### STATED EXERCISE
Put every line of the rows below into a numbered list, omitting any blank lines.

(Word and element location records)

╔══

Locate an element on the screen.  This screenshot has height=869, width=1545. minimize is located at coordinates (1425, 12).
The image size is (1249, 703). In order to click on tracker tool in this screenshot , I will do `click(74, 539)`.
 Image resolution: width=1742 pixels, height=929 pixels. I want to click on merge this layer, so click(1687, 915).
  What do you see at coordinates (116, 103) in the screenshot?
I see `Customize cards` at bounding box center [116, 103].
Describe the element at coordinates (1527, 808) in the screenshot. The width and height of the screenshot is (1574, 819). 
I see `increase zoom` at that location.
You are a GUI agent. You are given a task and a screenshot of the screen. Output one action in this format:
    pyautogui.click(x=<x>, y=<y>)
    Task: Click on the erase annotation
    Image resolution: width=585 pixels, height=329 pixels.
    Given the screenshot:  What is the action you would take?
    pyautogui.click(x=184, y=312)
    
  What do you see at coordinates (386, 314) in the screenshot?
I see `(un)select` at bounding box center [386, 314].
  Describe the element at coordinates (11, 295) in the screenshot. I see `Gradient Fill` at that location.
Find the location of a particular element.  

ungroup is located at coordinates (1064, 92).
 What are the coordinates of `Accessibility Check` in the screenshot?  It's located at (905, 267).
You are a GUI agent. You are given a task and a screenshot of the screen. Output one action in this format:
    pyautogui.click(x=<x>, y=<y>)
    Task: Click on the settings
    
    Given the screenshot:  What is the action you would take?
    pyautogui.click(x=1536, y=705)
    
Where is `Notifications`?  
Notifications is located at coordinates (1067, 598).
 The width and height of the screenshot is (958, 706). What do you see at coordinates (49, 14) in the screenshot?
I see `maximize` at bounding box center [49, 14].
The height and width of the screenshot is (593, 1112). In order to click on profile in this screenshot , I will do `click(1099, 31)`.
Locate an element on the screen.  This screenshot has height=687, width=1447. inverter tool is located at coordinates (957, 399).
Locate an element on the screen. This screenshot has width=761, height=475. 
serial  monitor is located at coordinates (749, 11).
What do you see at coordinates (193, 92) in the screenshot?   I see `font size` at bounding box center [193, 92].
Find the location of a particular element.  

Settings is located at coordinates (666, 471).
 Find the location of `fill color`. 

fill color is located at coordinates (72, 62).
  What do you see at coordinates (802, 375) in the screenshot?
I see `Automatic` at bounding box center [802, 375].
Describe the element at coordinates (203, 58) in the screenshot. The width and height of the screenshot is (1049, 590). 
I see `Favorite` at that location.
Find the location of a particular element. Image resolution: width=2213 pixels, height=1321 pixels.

╚══

### SOLUTION TO THE EXERCISE
1. Locate an element on the screen.  This screenshot has height=869, width=1545. minimize is located at coordinates (1425, 12).
2. The image size is (1249, 703). In order to click on tracker tool in this screenshot , I will do `click(74, 539)`.
3.  Image resolution: width=1742 pixels, height=929 pixels. I want to click on merge this layer, so click(1687, 915).
4.   What do you see at coordinates (116, 103) in the screenshot?
5. I see `Customize cards` at bounding box center [116, 103].
6. Describe the element at coordinates (1527, 808) in the screenshot. The width and height of the screenshot is (1574, 819). 
7. I see `increase zoom` at that location.
8. You are a GUI agent. You are given a task and a screenshot of the screen. Output one action in this format:
9.     pyautogui.click(x=<x>, y=<y>)
10.     Task: Click on the erase annotation
11.     Image resolution: width=585 pixels, height=329 pixels.
12.     Given the screenshot:  What is the action you would take?
13.     pyautogui.click(x=184, y=312)
14.   What do you see at coordinates (386, 314) in the screenshot?
15. I see `(un)select` at bounding box center [386, 314].
16.   Describe the element at coordinates (11, 295) in the screenshot. I see `Gradient Fill` at that location.
17. Find the location of a particular element.  
18. ungroup is located at coordinates (1064, 92).
19.  What are the coordinates of `Accessibility Check` in the screenshot?  It's located at (905, 267).
20. You are a GUI agent. You are given a task and a screenshot of the screen. Output one action in this format:
21.     pyautogui.click(x=<x>, y=<y>)
22.     Task: Click on the settings
23.     Given the screenshot:  What is the action you would take?
24.     pyautogui.click(x=1536, y=705)
25. Where is `Notifications`?  
26. Notifications is located at coordinates (1067, 598).
27.  The width and height of the screenshot is (958, 706). What do you see at coordinates (49, 14) in the screenshot?
28. I see `maximize` at bounding box center [49, 14].
29. The height and width of the screenshot is (593, 1112). In order to click on profile in this screenshot , I will do `click(1099, 31)`.
30. Locate an element on the screen.  This screenshot has height=687, width=1447. inverter tool is located at coordinates (957, 399).
31. Locate an element on the screen. This screenshot has width=761, height=475. 
32. serial  monitor is located at coordinates (749, 11).
33. What do you see at coordinates (193, 92) in the screenshot?   I see `font size` at bounding box center [193, 92].
34. Find the location of a particular element.  
35. Settings is located at coordinates (666, 471).
36.  Find the location of `fill color`. 
37. fill color is located at coordinates (72, 62).
38.   What do you see at coordinates (802, 375) in the screenshot?
39. I see `Automatic` at bounding box center [802, 375].
40. Describe the element at coordinates (203, 58) in the screenshot. The width and height of the screenshot is (1049, 590). 
41. I see `Favorite` at that location.
42. Find the location of a particular element. Image resolution: width=2213 pixels, height=1321 pixels.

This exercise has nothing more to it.